* _EXCERPT_:

Why do completely positive maps satisfy ${\rm Tr}[\Psi(\rho)_++\Psi(-\rho)_+]\leq{\rm Tr}[\Psi(\rho_+)]+{\rm Tr}[\Psi((-\rho)_+)]$?

Question

I am studying a paper of M. Plenio, "Logarithmic Negativity: A Full Entanglement Monotone That is not Convex", PRL 2005 [arXiv:quant-ph/0505071].

In the paper, I do not fully understand the Eq.$(7)$. He said that

Employing linearity of operation $\Psi$ and the fact that $\Psi$ maps positive states to positive states.

And he found

$$\text{Tr}\big[\Psi(\rho)_+ +\Psi(-\rho)_+\big]\leq \text{Tr}\big[\Psi(\rho_+)\big]+\text{Tr}\big[\Psi((-\rho)_+)\big]\,,$$

while $\Psi$ is a completely positive PPT-operation that maps $\rho$ to $\sigma=\Psi(\rho)$ deterministically, and $A_+$ ($A_-$) denotes the positive (negative) part of the operator $A$.

I do not understand which property of the positive and linear mapping guarantees this inequality. If anyone answer this, I am really appreciated.

Answer 1

The inequality can be proved as follows.

First, let $P$ and $Q$ be any two positive semidefinite operators, and consider the operator $\Psi(P - Q)$. Because $\Psi$ is positive, this is a Hermitian operator. In particular, by the positivity of $\Psi$, we can write this operator as a difference between two positive semidefinite operators: $$ \Psi(P - Q) = \Psi(P) - \Psi(Q). $$ This expression may, however, not represent a decomposition of $\Psi(P - Q)$ into its positive and negative parts because $\Psi(P)$ and $\Psi(Q)$ might not have orthogonal images (even if $P$ and $Q$ have orthogonal images).

* _WORK TO COMPLETE_:
#1 According to Answer 1 in the thread on completely positive maps, why might $\Psi(P) - \Psi(Q)$ fail to decompose $\Psi(P - Q)$ into its positive and negative parts?
#2 Pick up the thread on completely positive maps after its last sentence and carry Answer 1's proof forward.

* _RAW RECORDS_:
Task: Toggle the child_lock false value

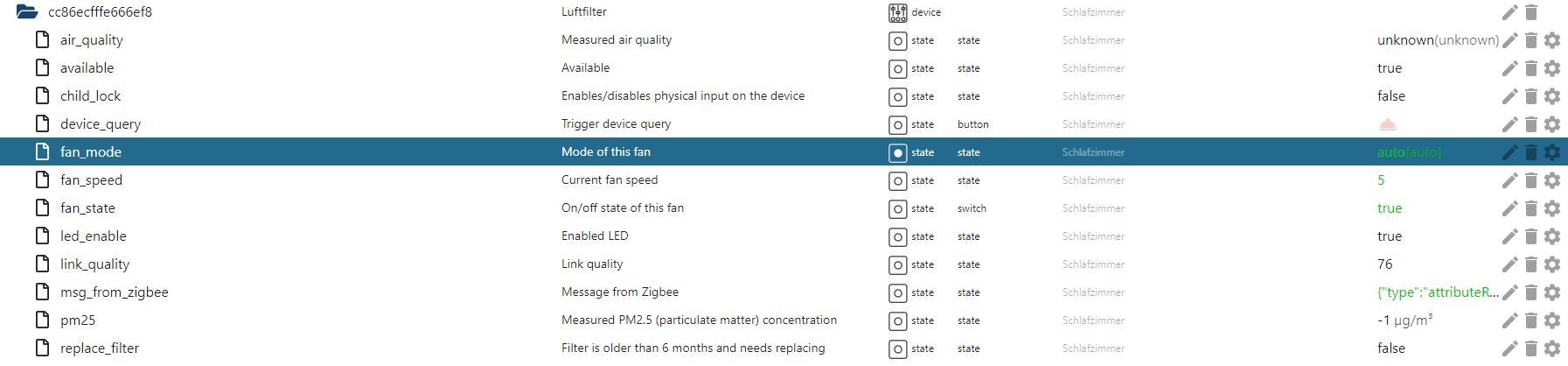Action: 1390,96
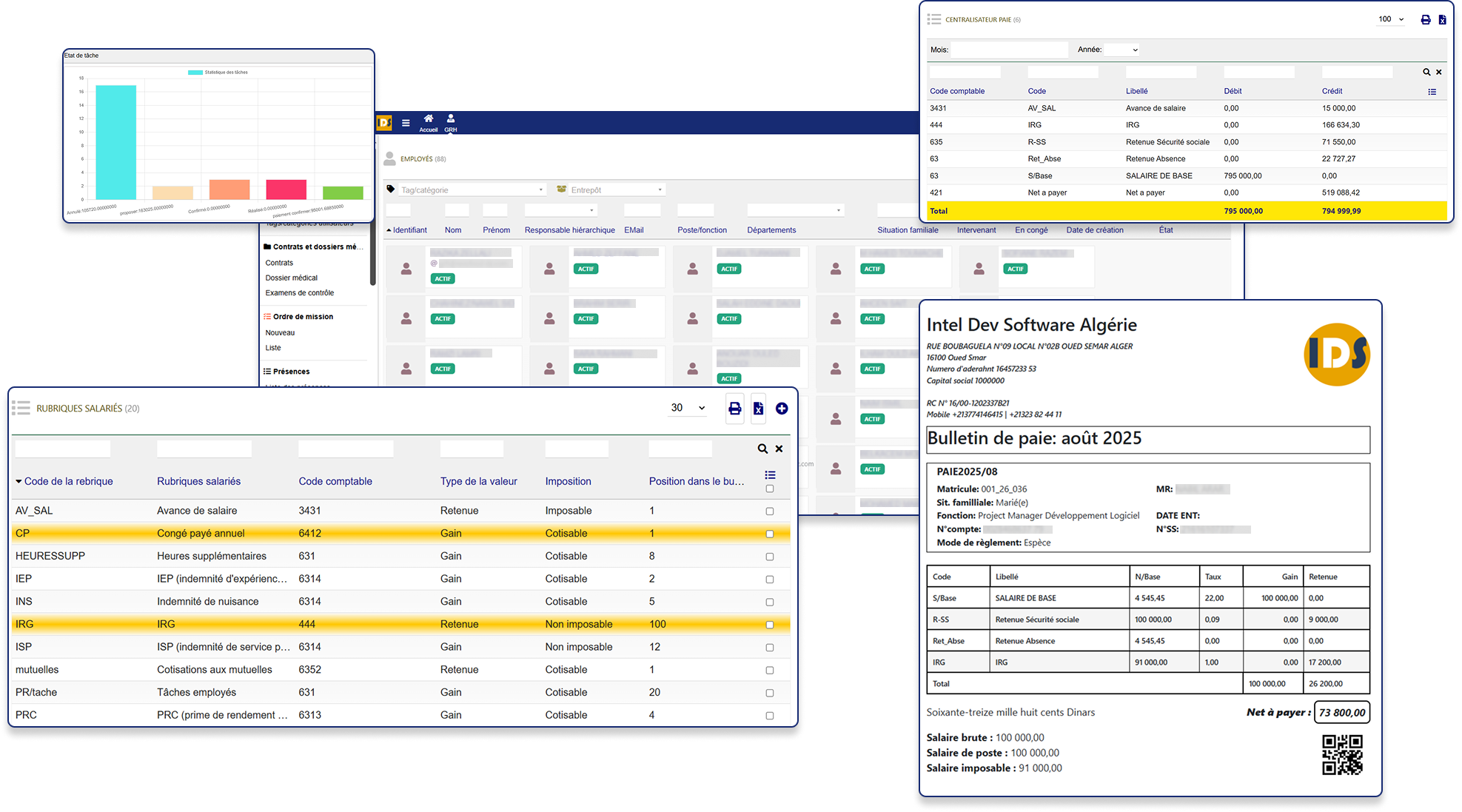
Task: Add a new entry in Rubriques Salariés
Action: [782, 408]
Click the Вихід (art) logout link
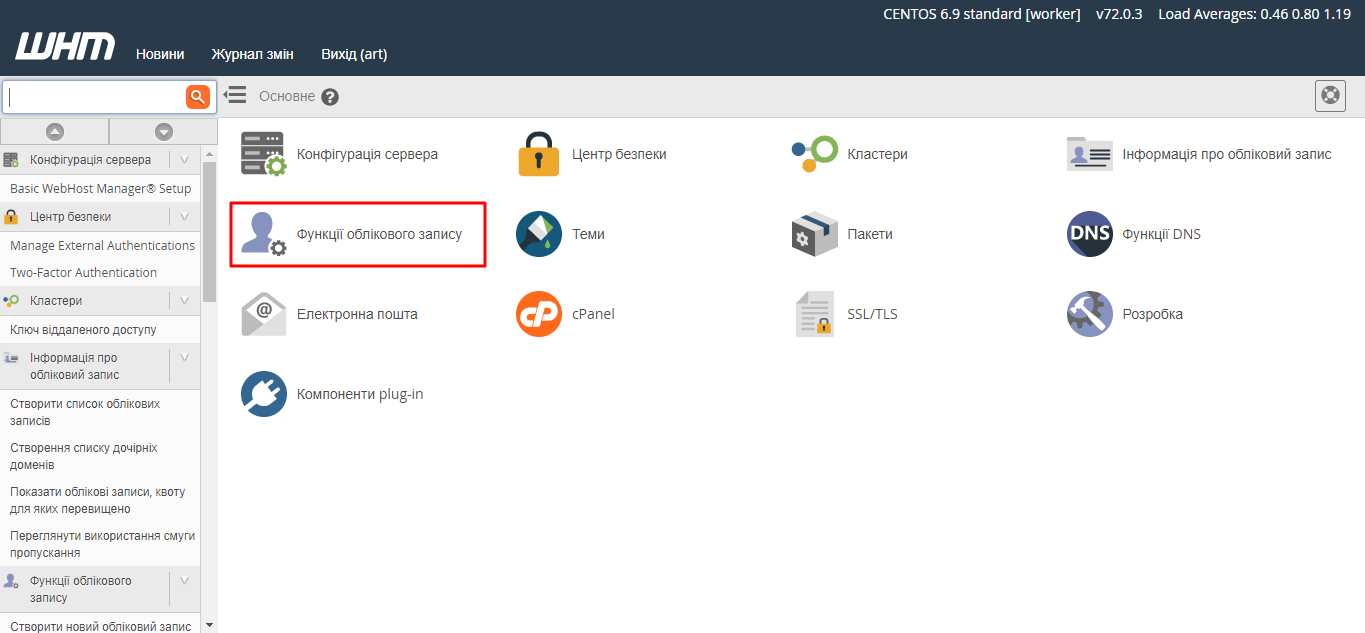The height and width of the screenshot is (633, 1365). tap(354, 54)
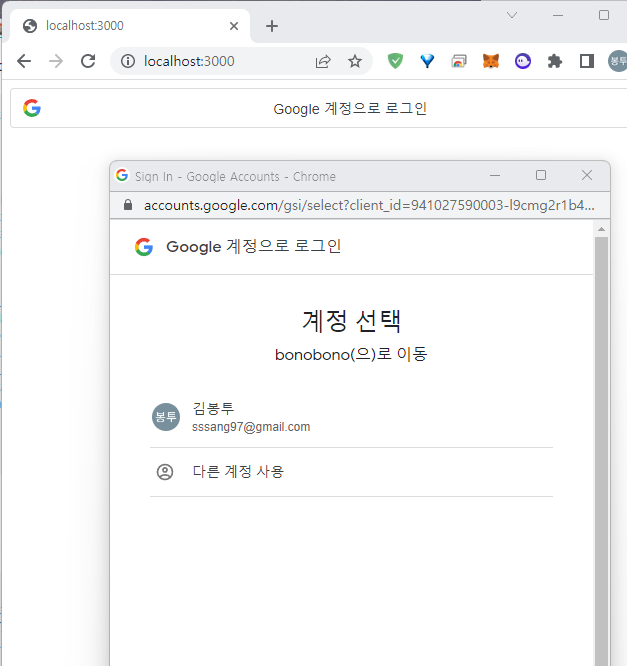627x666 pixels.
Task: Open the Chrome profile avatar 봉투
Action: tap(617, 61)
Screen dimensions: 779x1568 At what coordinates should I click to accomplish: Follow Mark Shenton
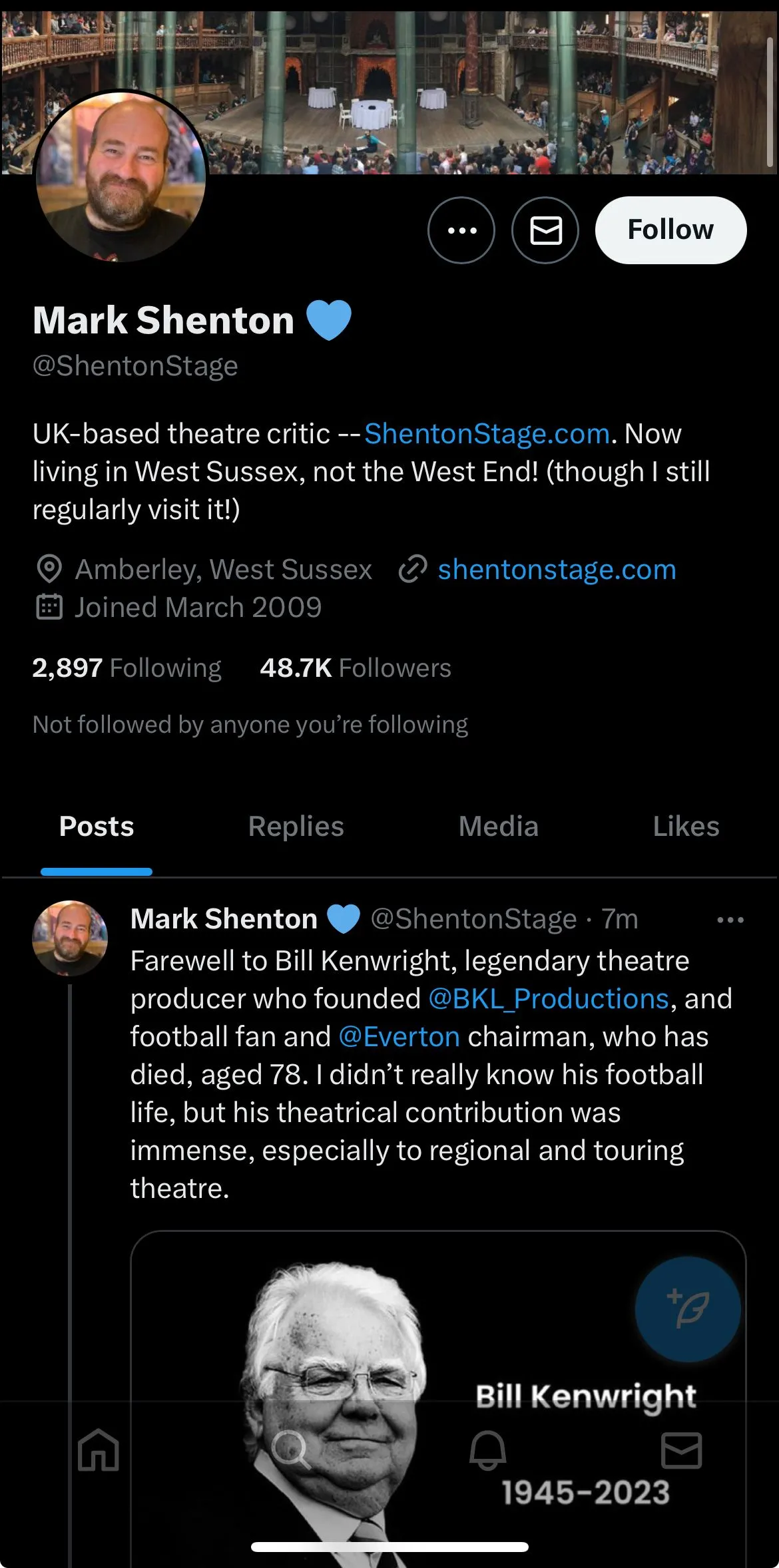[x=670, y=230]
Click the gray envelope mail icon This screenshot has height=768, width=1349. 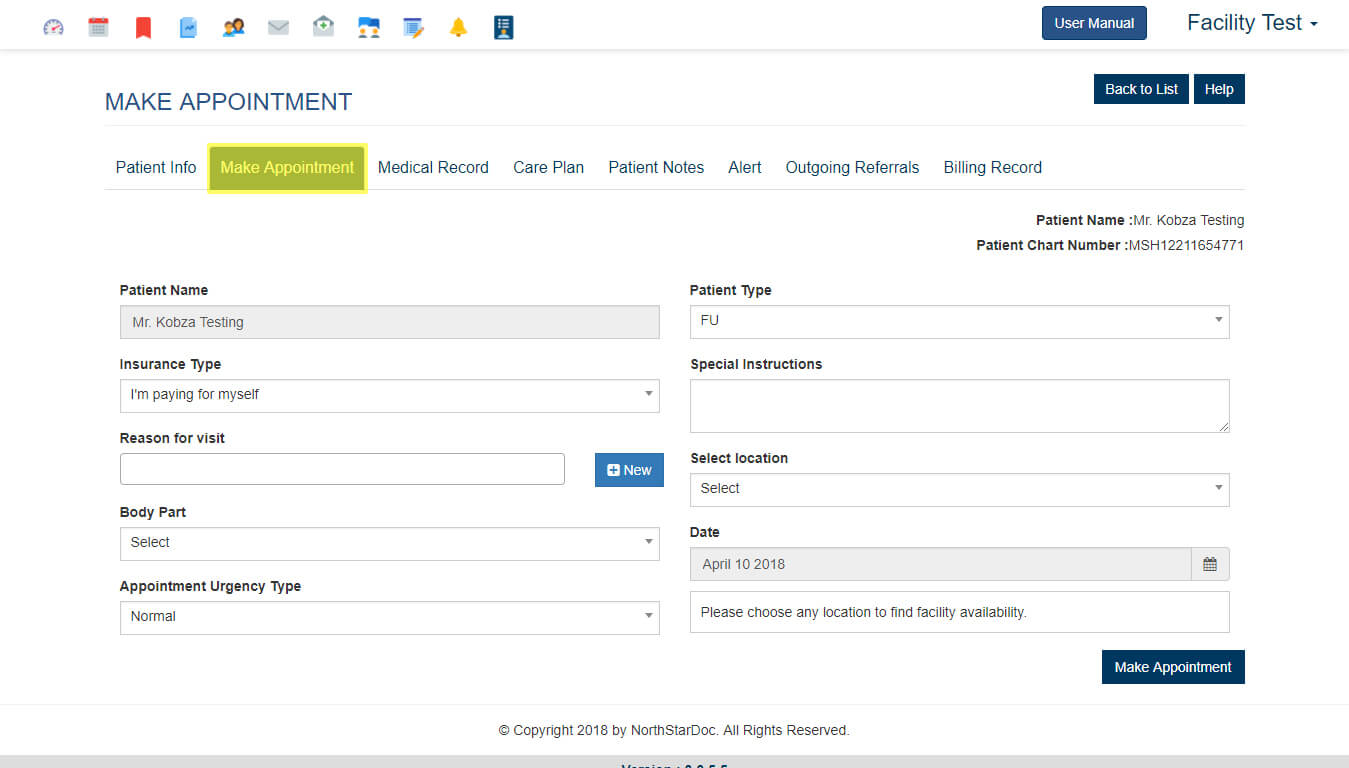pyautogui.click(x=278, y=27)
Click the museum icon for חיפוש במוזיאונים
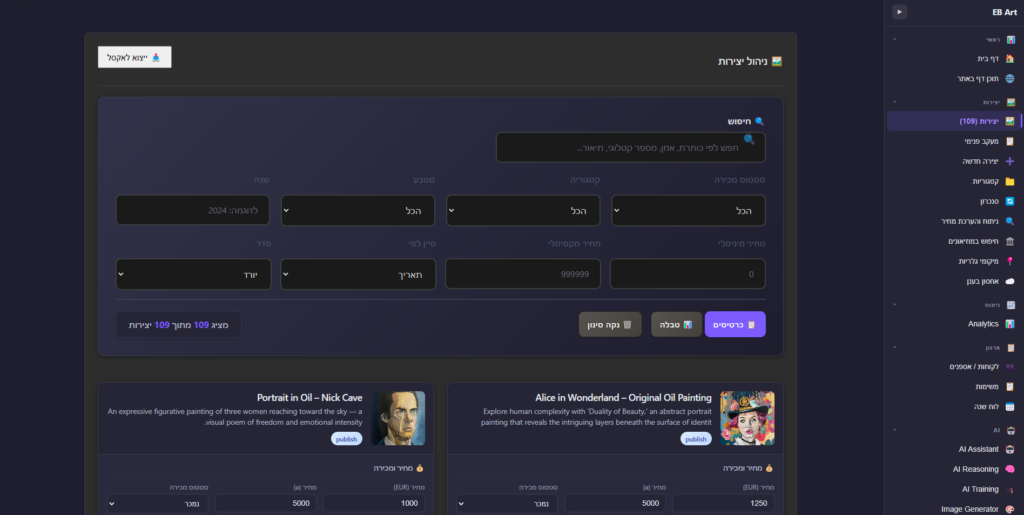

* _ANSWER SET_:
#1 $\Psi(P)$ and $\Psi(Q)$ might not have orthogonal images, even if $P$ and $Q$ do.

#2
So let's consider such a decomposition, $$ \Psi(P - Q) = R - S, $$ where $R$ and $S$ are positive semidefinite and satisfy $R S = 0$. Alternatively, we can write $$ R= \Psi(P-Q)_+ \quad\text{and}\quad S = \Psi(-(P-Q))_+ $$ using the notation of the question and the paper to which it refers. Let's also define $\Pi$ and $\Delta$ to be the orthogonal projections onto the images of $R$ and $S$, respectively, so $$ R = \Psi(P - Q) \Pi = \Pi \Psi(P - Q) = \Pi \Psi(P - Q) \Pi $$ and similar for $\Delta$ and $S$. These are projections onto orthogonal subspaces, so $\Pi + \Delta \leq \mathbb{I}$.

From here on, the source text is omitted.